1.1 臨床資料 選取2018年11月—2019年12月本院子宮內膜癌患者40例,均經宮腔鏡病理或術前診斷性刮宮檢查確診,術前1~2周行MRI檢查,且有比較完整的資料;排除MRI禁忌證者。患者年齡43~72歲,平均年齡(65.7±3.1)歲;術后經病理檢查,證實38例腺癌,2例腺癌伴鱗化。

1.2 方法 用上海聯影醫療科技有限公司生產的uMR560型1.5T磁共振成像系統,矩陣為320×256,視野(FOV)為300mm×360mm,層厚為4~6mm,間距為0.8~2.0mm,采用TSE、SE序列進行冠狀位、矢狀位、橫斷位掃描,依據現實情況調整各項參數。所有患者都采用gre-quick方法進行增強掃描,劑量控制在0.1mmol/kg。T1WI:TE為14ms,TR為500ms;T2WI分別為3 000ms、85ms;在檢查開始前,適量飲水,使膀胱處于充盈狀態。

1.3 觀察指標 腫瘤對肌層造成侵犯的判斷標準[3]:腫瘤外緣至子宮漿膜之間的最小距離/子宮肌層的厚度,若比值>50%,提示為淺肌層受侵,如果<50%,即深肌層受侵。另外,依據國際婦產科聯合會(FIGO)于1988年所制定的分期方法,開展MRI子宮內膜癌分期診斷。

2 結果

2.1 MRI表現 Ⅰa期為3例,T1WI子宮大小、形態、信號都處于正常狀態,T2WI僅有內膜局灶性增厚>5mm,而在具體的強化程度上,較肌層低。Ⅰb、Ⅰc期均為7例,T2WI上結合帶完整性存在中斷情況,T1WI呈現為等信號,增強后黏膜下結合帶完全或者部分中斷。Ⅱ期為12例,子宮體積呈現明顯增大。Ⅲ期6例,不僅有上述表現,4例患者還有卵巢受累情況,2例存在陰道受侵。Ⅳ期5例,3例盆腔淋巴結轉移,直腸受累、膀胱受侵各1例(見圖1)。

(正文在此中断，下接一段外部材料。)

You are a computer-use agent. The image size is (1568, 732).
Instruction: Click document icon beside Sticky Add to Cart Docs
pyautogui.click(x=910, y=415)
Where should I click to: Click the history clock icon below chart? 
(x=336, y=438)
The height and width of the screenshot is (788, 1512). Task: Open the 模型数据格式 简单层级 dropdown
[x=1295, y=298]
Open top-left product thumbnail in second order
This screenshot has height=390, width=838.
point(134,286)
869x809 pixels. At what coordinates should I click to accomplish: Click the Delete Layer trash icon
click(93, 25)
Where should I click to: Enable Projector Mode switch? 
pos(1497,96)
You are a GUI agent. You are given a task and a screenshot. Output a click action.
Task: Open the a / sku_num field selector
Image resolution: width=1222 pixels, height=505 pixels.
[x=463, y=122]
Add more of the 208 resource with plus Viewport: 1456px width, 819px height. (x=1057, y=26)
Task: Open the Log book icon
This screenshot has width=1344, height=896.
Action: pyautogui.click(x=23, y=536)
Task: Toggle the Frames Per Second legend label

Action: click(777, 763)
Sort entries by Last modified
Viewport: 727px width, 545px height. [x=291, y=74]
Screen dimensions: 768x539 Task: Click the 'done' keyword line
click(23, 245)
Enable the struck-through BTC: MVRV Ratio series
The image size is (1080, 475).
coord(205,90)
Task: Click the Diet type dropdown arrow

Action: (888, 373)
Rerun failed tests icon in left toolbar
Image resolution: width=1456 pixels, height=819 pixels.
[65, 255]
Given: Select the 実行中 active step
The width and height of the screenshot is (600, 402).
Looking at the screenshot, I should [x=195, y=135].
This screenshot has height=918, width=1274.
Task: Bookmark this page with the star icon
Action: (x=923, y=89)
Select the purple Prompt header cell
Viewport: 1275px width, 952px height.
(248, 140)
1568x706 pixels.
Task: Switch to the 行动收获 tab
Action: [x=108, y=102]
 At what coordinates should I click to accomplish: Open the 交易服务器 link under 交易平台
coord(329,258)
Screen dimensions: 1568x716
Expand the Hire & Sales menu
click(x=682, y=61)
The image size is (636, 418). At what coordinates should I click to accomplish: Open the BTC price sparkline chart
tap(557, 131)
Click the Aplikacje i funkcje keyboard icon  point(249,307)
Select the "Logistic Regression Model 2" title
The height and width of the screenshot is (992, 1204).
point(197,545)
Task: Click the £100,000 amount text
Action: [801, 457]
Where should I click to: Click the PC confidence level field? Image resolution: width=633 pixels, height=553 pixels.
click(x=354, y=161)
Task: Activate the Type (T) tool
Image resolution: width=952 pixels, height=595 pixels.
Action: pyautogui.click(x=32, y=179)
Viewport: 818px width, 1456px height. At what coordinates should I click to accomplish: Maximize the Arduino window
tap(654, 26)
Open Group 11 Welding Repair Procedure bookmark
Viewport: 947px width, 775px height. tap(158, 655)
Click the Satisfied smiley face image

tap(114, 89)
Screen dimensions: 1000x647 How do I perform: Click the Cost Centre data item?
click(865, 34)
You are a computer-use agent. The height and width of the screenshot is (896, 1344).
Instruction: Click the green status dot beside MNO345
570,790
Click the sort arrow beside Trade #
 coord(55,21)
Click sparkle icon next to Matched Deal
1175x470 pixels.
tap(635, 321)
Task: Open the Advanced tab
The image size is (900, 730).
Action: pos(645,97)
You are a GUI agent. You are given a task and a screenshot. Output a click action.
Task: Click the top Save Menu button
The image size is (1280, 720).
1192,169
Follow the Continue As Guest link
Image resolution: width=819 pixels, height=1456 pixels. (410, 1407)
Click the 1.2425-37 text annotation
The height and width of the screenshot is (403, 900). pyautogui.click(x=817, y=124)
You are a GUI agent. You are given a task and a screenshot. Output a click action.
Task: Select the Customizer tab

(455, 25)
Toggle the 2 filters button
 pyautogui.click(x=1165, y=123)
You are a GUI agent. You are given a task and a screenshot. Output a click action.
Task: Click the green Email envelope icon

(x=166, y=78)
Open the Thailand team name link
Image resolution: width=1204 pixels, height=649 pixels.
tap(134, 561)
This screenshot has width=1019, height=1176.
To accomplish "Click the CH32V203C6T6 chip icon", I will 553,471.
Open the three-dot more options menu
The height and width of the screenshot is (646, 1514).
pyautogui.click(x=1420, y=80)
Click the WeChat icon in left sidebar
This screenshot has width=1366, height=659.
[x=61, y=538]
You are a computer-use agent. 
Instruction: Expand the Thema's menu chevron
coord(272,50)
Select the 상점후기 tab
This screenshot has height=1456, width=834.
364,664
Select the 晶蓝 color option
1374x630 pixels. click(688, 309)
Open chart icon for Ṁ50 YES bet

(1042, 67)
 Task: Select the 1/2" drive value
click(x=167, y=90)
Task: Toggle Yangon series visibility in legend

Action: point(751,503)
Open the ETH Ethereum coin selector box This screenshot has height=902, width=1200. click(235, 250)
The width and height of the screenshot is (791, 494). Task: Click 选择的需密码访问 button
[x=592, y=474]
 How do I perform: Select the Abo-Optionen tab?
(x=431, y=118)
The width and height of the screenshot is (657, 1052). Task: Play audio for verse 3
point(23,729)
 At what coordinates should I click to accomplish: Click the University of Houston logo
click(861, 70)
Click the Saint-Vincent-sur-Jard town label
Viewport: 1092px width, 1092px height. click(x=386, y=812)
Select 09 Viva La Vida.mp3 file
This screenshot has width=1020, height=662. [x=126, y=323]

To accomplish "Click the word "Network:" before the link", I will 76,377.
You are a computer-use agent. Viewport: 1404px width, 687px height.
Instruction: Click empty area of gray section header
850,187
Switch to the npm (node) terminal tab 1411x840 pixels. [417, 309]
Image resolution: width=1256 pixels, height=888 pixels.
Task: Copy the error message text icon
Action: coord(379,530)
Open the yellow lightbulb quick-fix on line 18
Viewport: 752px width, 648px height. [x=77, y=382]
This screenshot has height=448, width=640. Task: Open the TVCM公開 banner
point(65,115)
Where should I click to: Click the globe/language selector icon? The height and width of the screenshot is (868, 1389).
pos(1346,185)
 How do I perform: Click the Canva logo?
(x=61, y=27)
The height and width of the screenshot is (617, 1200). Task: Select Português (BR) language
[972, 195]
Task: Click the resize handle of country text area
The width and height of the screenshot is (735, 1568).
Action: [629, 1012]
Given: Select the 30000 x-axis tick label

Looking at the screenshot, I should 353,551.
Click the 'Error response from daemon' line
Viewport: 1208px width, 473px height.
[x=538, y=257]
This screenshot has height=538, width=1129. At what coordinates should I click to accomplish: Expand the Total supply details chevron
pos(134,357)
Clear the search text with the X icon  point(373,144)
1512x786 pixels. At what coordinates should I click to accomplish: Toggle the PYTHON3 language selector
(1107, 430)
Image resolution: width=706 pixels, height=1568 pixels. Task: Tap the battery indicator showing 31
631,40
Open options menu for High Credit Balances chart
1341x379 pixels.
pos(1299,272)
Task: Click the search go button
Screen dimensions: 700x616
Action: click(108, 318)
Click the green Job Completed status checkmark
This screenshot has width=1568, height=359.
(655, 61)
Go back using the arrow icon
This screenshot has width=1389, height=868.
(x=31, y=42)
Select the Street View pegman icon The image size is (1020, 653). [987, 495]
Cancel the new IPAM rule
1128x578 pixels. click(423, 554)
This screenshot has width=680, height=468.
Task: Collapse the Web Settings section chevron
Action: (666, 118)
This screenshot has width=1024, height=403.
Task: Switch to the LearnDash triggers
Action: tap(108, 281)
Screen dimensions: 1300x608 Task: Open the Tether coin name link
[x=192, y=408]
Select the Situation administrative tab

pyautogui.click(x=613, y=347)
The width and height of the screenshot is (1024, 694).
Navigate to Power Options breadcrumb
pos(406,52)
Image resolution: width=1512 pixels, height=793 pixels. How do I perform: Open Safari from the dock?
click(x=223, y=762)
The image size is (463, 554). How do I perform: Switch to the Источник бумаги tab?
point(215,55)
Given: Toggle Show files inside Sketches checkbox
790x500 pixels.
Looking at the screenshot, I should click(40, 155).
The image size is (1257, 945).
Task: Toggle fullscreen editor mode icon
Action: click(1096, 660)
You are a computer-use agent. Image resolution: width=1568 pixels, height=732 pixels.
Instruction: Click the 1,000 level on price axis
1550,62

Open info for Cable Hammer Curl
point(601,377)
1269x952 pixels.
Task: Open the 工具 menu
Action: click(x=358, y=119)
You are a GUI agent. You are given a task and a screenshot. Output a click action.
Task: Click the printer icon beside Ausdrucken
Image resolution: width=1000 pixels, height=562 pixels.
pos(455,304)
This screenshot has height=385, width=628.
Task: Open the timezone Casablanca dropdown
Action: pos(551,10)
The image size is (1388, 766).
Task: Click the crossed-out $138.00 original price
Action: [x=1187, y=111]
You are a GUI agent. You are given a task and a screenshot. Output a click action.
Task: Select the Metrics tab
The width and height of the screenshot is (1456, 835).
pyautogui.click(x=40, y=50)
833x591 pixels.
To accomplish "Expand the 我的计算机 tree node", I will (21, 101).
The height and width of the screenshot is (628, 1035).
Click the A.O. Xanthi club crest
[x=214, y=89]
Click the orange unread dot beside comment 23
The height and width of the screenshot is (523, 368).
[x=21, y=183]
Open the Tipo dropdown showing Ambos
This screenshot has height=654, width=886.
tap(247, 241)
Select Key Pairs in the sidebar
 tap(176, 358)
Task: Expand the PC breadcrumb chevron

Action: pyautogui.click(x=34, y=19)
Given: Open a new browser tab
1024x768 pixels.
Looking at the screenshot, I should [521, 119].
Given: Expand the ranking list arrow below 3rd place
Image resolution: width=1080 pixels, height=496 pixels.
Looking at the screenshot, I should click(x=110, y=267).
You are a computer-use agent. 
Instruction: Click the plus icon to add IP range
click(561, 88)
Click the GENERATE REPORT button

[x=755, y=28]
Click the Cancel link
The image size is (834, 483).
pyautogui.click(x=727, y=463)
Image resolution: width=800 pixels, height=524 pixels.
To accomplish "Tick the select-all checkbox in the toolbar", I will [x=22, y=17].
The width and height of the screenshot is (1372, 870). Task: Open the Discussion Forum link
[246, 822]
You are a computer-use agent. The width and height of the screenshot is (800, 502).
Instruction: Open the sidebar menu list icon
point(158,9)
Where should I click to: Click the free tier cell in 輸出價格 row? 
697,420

2.2 手術病理與MRI分期對比 在經過病理證實的40例患者中,在對子宮肌層侵犯深度上,MRI低P-Ⅰa 2例,高P-Ⅱb 2例;所以,在子宮內膜癌分期方面,MRI的準確度為90.00%,見表1。

3 討論

3.1 子宮內膜癌分期 分期能夠將子宮內膜癌變的實際范圍明確出來,同時還是制定治療方案及評定預后的重要指標[4]。從FIGO所制定的分期方法得知[5],若腫瘤僅位于子宮內膜,即Ⅰa期;若腫瘤已經浸潤至肌層,但<1/2,即Ⅰb;若腫瘤已經侵入肌層>1/2,即Ⅰc;若病變已經累及到宮頸管,即Ⅱ期;如果已經侵入到附件、漿膜或者相鄰的近腹,即Ⅲ期;如果陰道轉移,即Ⅲb期,若出現盆腔、主動脈旁淋巴結轉移,即Ⅲc;Ⅳ期:如果腫瘤已經對膀胱、直腸黏膜造成侵犯,即Ⅳa期;若發生遠處轉移,如腹股溝淋巴結轉移等,即Ⅳb期。

圖1 MRI表現

表1 手術病理與MRI分期對比(n)

3.2 MRI診斷子宮內膜癌的價值分析 當前,多采用超聲對婦科疾病進行診斷,但需要指出的是,對于那些宮內比較微小的占位性病變,其難以識別,而且在判斷腫瘤與鄰近組織之間關系上,也有一定局限性[6]。而在顯示盆腔結構斷面方面,CT、MRI比較清晰,能夠為腫瘤與鄰近結構之間關系的觀察提供方便,多用作腫瘤分期,但需說明的是,針對子宮內膜癌的早期性病變,MRI較CT或超聲,要明顯偏優[7-8]。進行T2WI平掃工作,能夠較好地評估術前子宮內膜癌肌層的侵犯程度,通常情況下準確率可達到74%~98%[9]。而對于MRI增強掃描而言,則在鑒別腫瘤與宮腔當中壞死組織方面,有著重要促進作用,因而有助于分期準確性的提升。從本文可知,在P-Ⅰa、P-Ⅱb期當中,采用平掃T2WI,均有2例未能準確判斷其肌層侵犯深度。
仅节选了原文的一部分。